Project Guidelines
-
Please see class notes for project guidelines.
Important Dates:
- Project Proposal due at 11.59PM on Tuesday, May 17th, 2011. Please submit your proposal on blackboard
- Project update meeting during class time slots on May 25th and May 27th. I will meet each student/group once on one of the two days
- Final Project Presentation on June 1, 2011 during class. Everyone is required to attend.
Project Ideas
Feel free to propose a project that interests and excites you. Below are some project ideas alond with link to data sets that you can use if you want pursue these ideas
- Hand-written Digit Recognition
- MNIST Handwritten Digits [mnist_all.mat]
[training pictures: 0 1 2 3 4 5 6 7 8 9 ]

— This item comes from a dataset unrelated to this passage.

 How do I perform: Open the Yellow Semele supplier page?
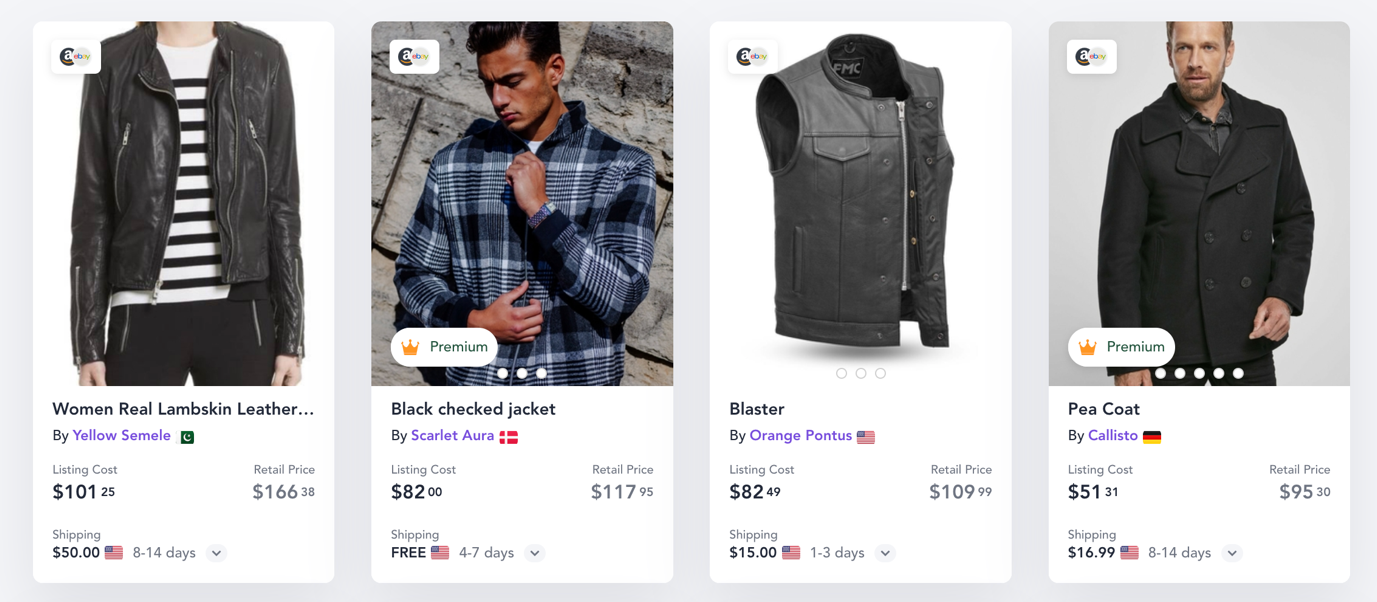coord(121,436)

[testing pictures: 0 1 2 3 4 5 6 7 8 9 ]
8-bit grayscale images of "0" through "9"; about 6K training examples of each class; 1K test examples
- USPS Handwritten Digits [usps_all.mat]
[pictures: 0 1 2 3 4 5 6 7 8 9 ]
8-bit grayscale images of "0" through "9"; 1100 examples of each class.
- Spam Classification
- Email Dataset. Each email is a vector of 185 binary features. Most of these features indicate whether or not particular words occurred in the email or not; a few of them indicate things like capitalization, presence of attachments, etc. The complete list of features and what they represent can be found in the file features.txt. The label y takes on two values, one corresponding to ham and the other to spam. There are 1000 training cases and 4000 test cases.
- Enron Email Data set. This dataset contains features that are extracted from emails of 150 Enron employees after Enron went bankrupt. The dateset contains 12 mat files: 6 for spam and 6 for ham email messages. Each of the feature vector in this dataset contains number of occurances of specific words in an email. Words correspodning to the features can be found in the vocab.mat file, which can be located inside the above zip folder.
- Mind_Reading - predict when person was reading a sentence versus perceiving a picture
- This data set contains a time series of images of brain activation, measured using fMRI, with one image every 500 msec. During this time, human subjects performed 40 trials of a sentence-picture comparison task (reading a sentence, observing a picture, and determining whether the sentence correctly described the picture). Each of the 40 trials lasts approximately 30 seconds. Each image contains approximately 5,000 voxels (3D pixels), across a large portion of the brain. Data is available for 12 different human subjects.